14th December 2021 - Von Prof. Patrick Davies

Über die Autoren

Als Entwicklungspsychologe konzentriert sich Dr. Davies auf das Verständnis der Mechanismen und Bedingungen, die dem Zusammenspiel zwischen der Qualität der familiären Beziehungsmerkmale und der Funktionsweise des Kindes zugrunde liegen.

Er leitet mehrere staatlich finanzierte Projekte, bei denen Längsschnittstudien mit verschiedenen Methoden und auf verschiedenen Analyseebenen (z.
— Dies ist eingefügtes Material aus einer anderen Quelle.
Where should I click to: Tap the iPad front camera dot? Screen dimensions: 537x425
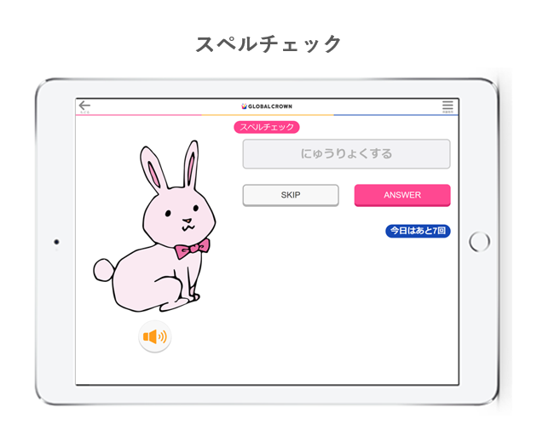(56, 242)
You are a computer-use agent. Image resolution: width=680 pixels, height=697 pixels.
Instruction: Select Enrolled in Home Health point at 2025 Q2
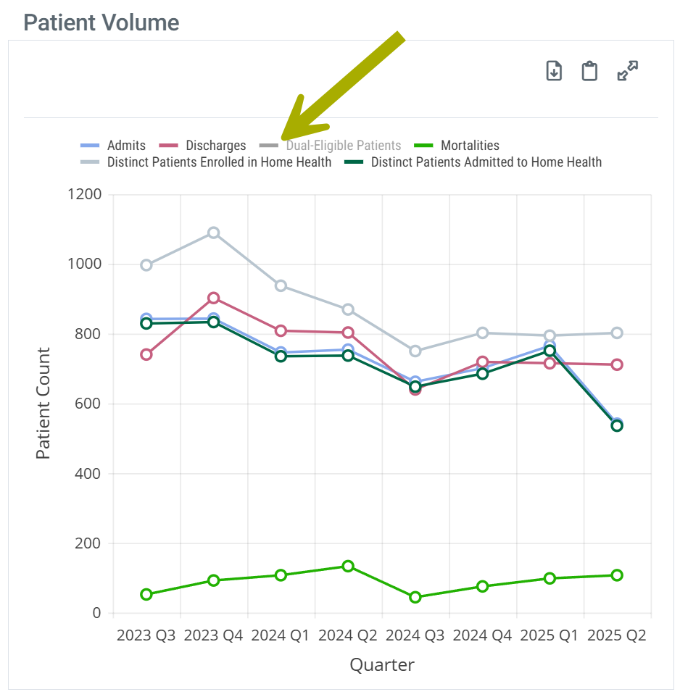coord(617,333)
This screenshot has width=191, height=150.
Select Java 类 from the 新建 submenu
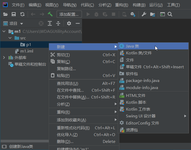pyautogui.click(x=132, y=46)

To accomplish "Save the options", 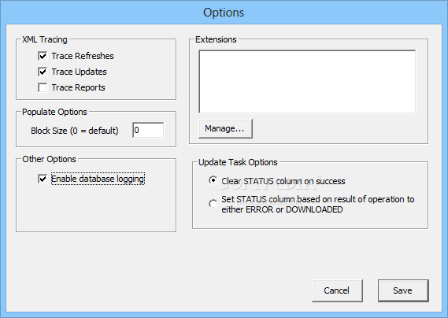I will click(403, 290).
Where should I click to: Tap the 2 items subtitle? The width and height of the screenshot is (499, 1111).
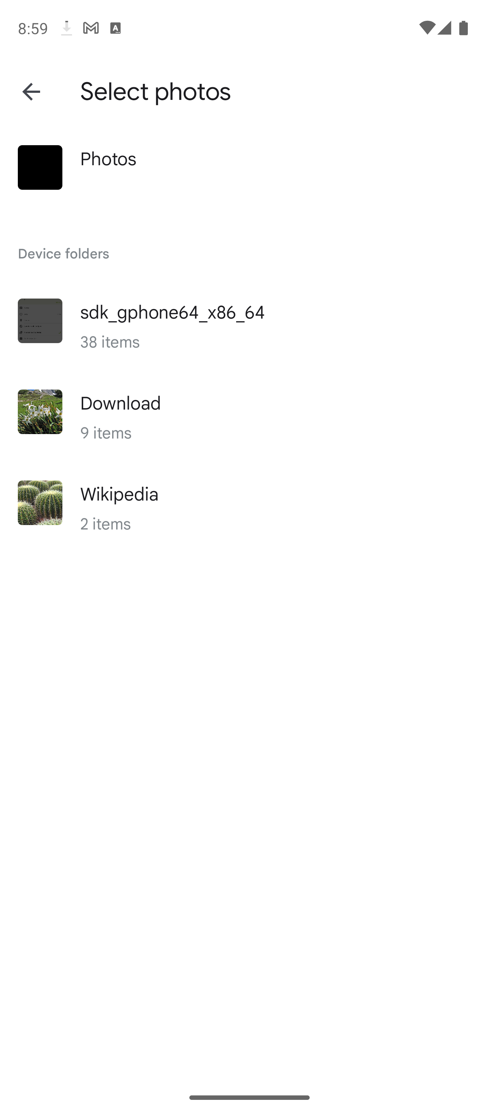tap(105, 524)
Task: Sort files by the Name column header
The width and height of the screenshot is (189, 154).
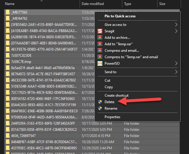Action: point(10,4)

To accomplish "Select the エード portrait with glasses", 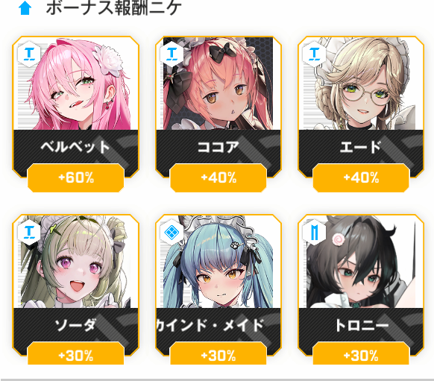I will click(x=361, y=84).
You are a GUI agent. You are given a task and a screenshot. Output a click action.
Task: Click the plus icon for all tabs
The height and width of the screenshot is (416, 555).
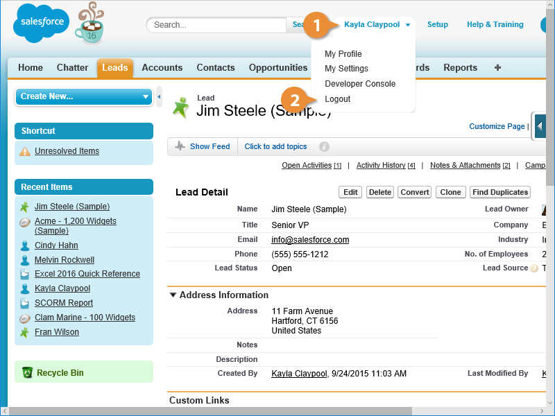[497, 68]
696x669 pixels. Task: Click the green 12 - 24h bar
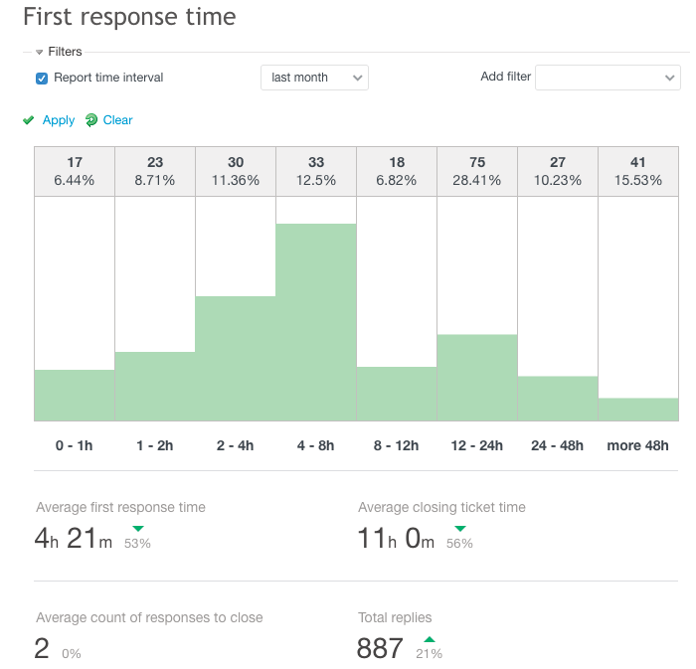(x=477, y=378)
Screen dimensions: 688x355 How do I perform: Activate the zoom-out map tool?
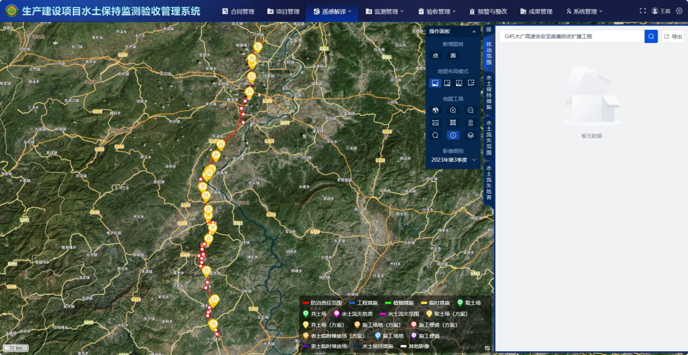tap(470, 110)
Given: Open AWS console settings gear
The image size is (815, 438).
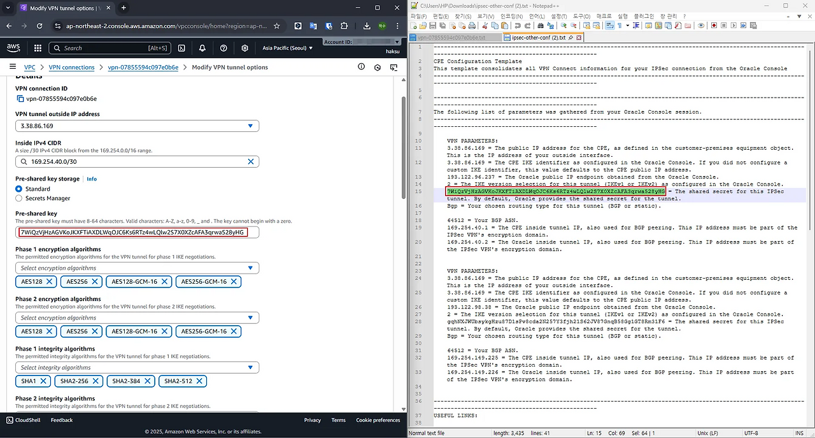Looking at the screenshot, I should 245,48.
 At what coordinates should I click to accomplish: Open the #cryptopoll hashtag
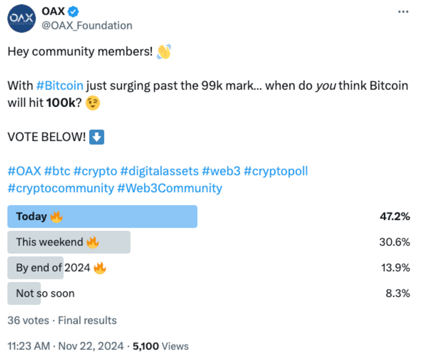[276, 171]
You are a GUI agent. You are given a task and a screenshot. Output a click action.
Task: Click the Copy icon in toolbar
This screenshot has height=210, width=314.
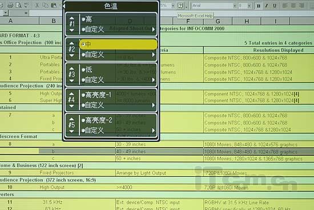[x=46, y=5]
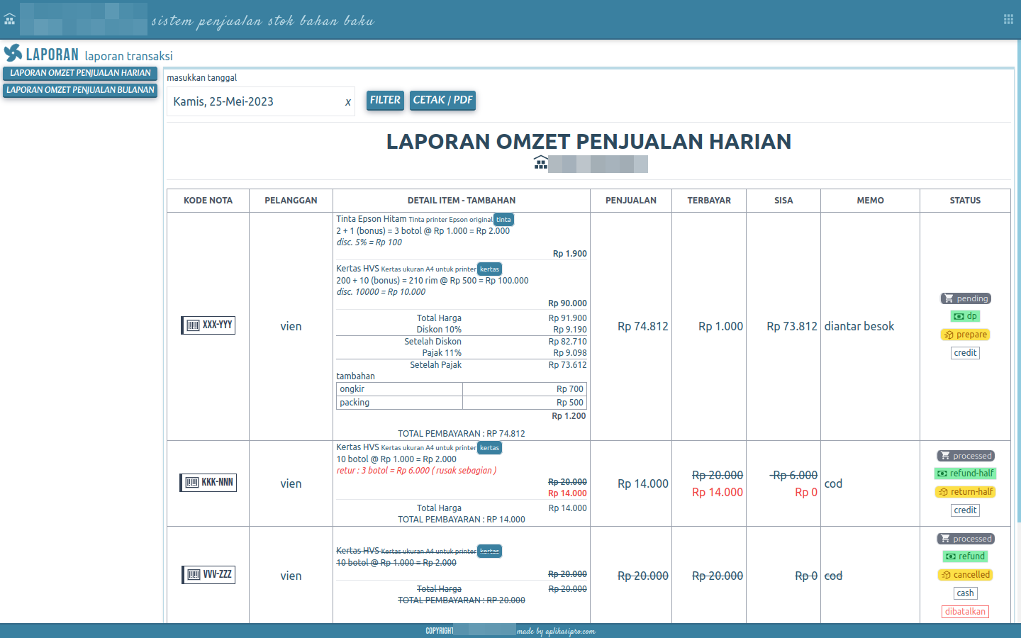
Task: Click the pending cart status badge
Action: (x=965, y=298)
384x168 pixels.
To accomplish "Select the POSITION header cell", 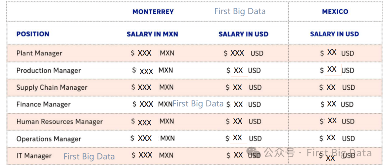I will [33, 34].
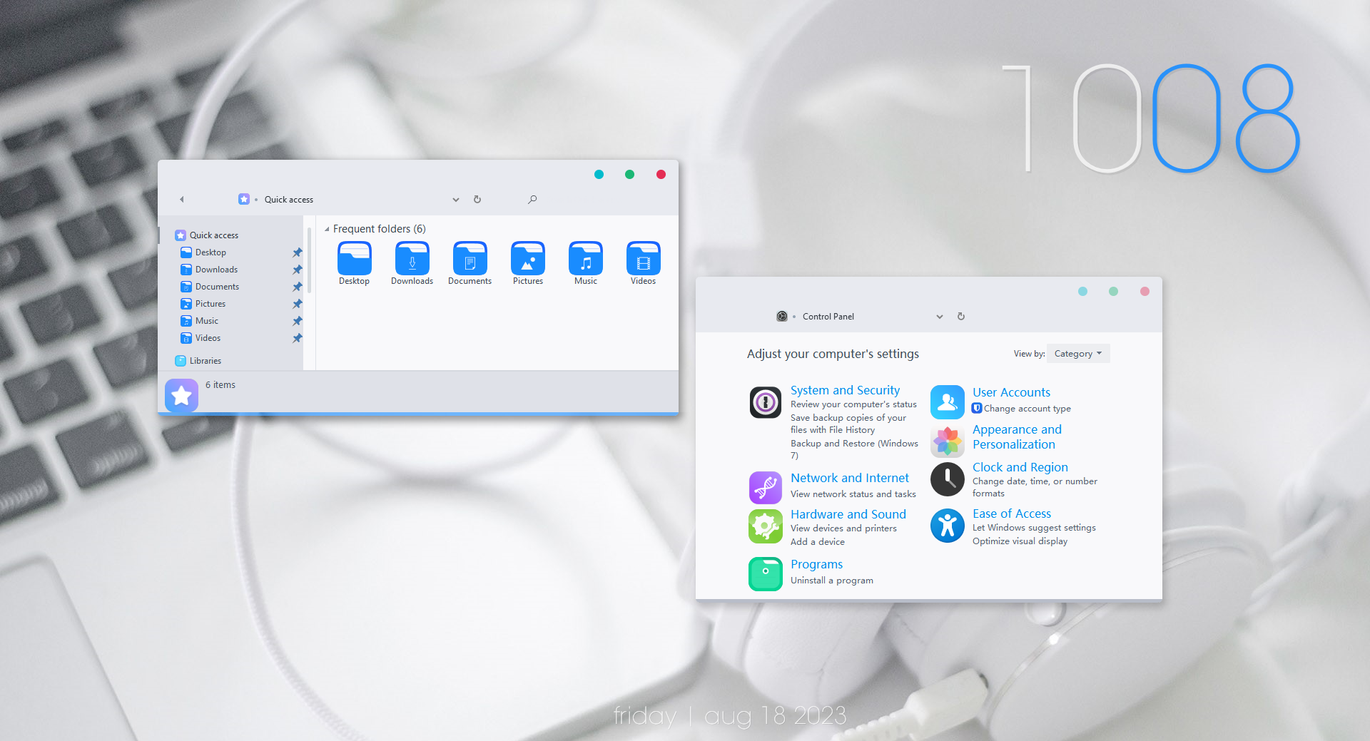The image size is (1370, 741).
Task: Click the Uninstall a program link
Action: click(x=831, y=581)
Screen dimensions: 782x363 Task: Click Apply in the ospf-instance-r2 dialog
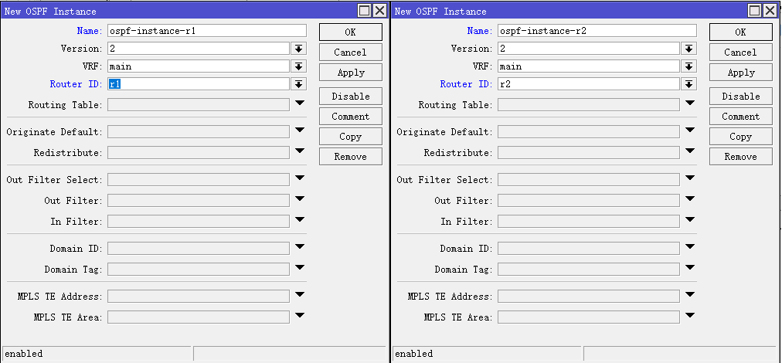pyautogui.click(x=740, y=73)
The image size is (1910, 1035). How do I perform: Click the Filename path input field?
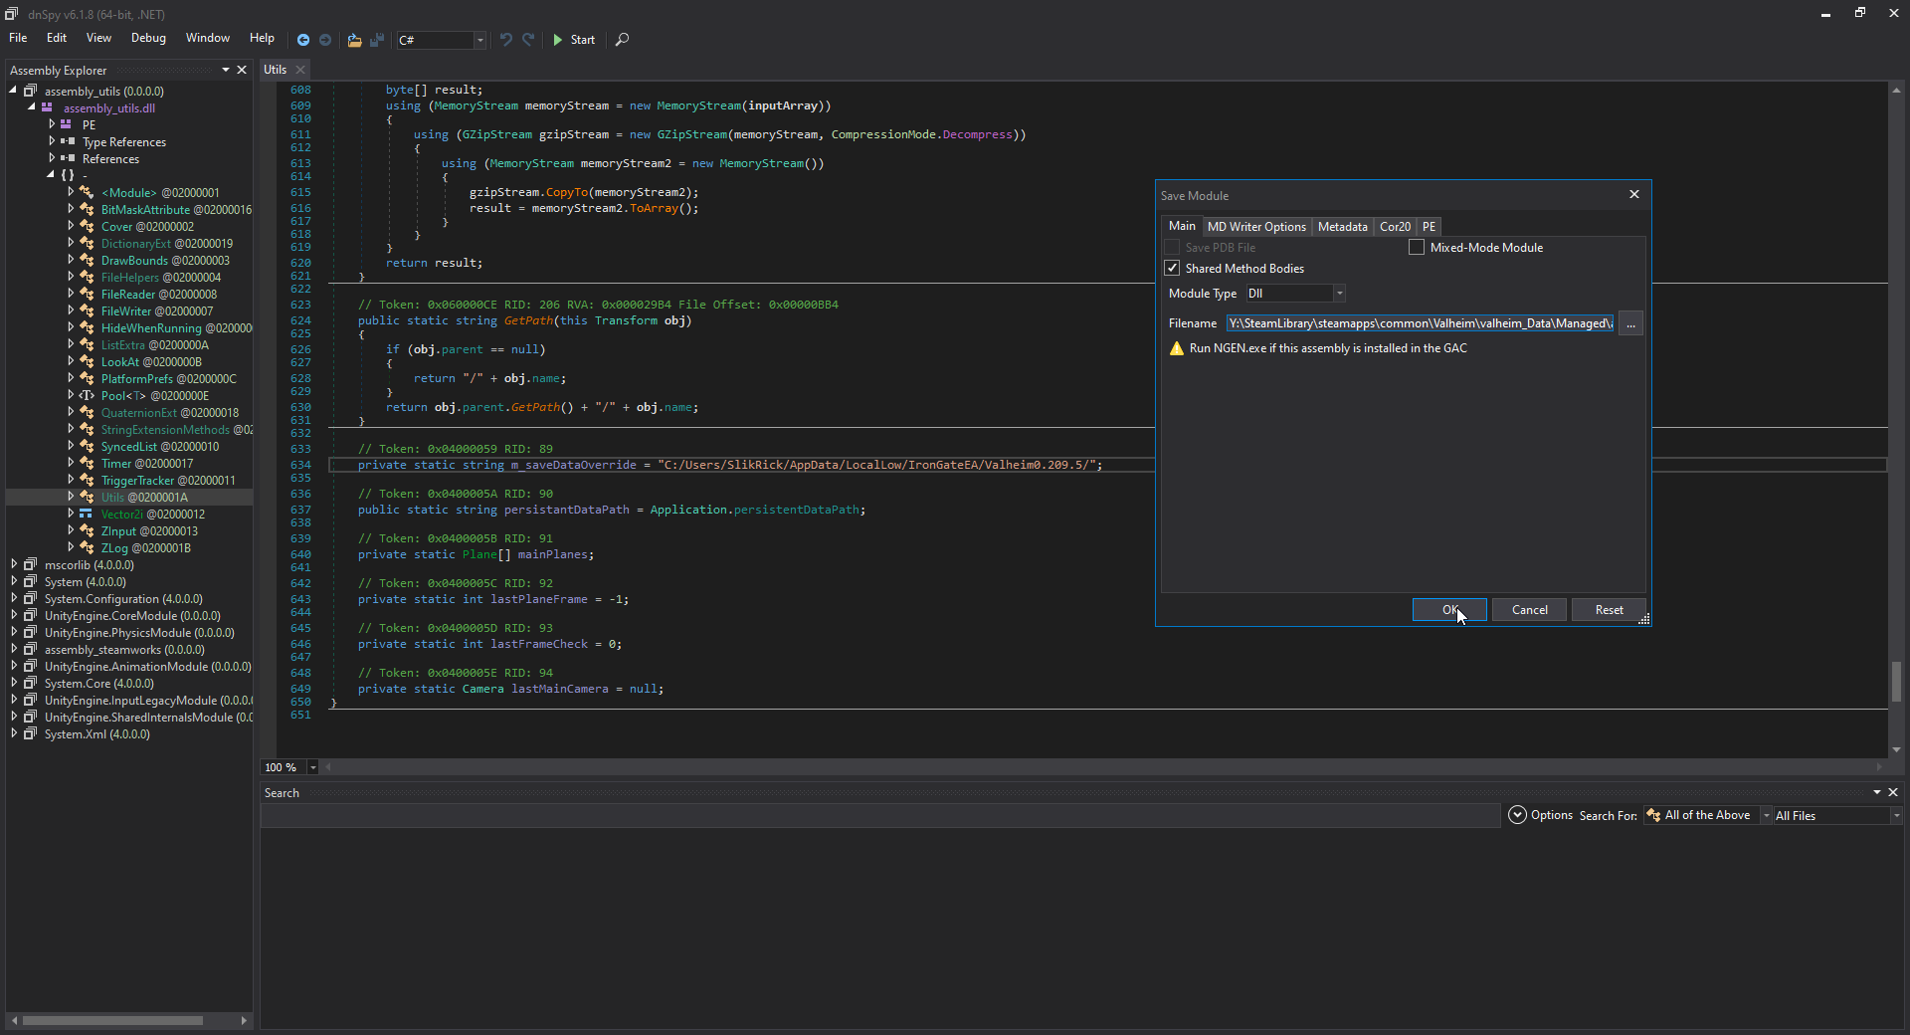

B. Beziehung, Verhalten, Neurobiologie, Neurokognition, Genetik) durchgeführt werden.

Zusammenfassung

In unserer aktuellen Studie haben wir untersucht, ob das “Tauben”-Temperament von Kindern, das durch eine niedrige Schwelle der Umweltstimulation und eine größere Verhaltensflexibilität gekennzeichnet ist, die Umweltempfindlichkeit widerspiegeln kann.

Die Ergebnisse zweier Studien deuten darauf hin, dass Kinder mit “Tauben”-Temperament unter förderlichen Familienbedingungen geringere psychische Probleme und unter ungünstigen Familienbedingungen größere psychische Schwierigkeiten haben.

Studienhintergrund und Studienziele

Seit langem wird angenommen, dass Temperamentsdispositionen, die als früh auftretende, zeitlich und situativ konsistente Verhaltensstile charakterisiert werden, Unterschiede zwischen Kindern in ihrer Sensibilität gegenüber der Umwelt anzeigen [1].

Die Fortschritte bei der Ermittlung der spezifischen Verhaltensmerkmale, die auf eine Umweltsensitivität hinweisen, waren jedoch begrenzt [2]. In zwei Studien haben wir untersucht, ob Kinder, die ein “Tauben”-Temperamentmuster angenommen haben, sensibler auf förderliche und negative Familieninteraktionen reagieren.

Basierend auf evolutionären Modellen des Temperaments [3] drückte sich das “Tauben”-Temperament in riskanten und ungewohnten Kontexten als vorsichtiges, zurückhaltendes Verhalten aus, das die Tendenz widerspiegelt, innezuhalten, um die Situation zu registrieren, zu verarbeiten und Pläne zur Regulierung der Exposition gegenüber der Situation zu überlegen.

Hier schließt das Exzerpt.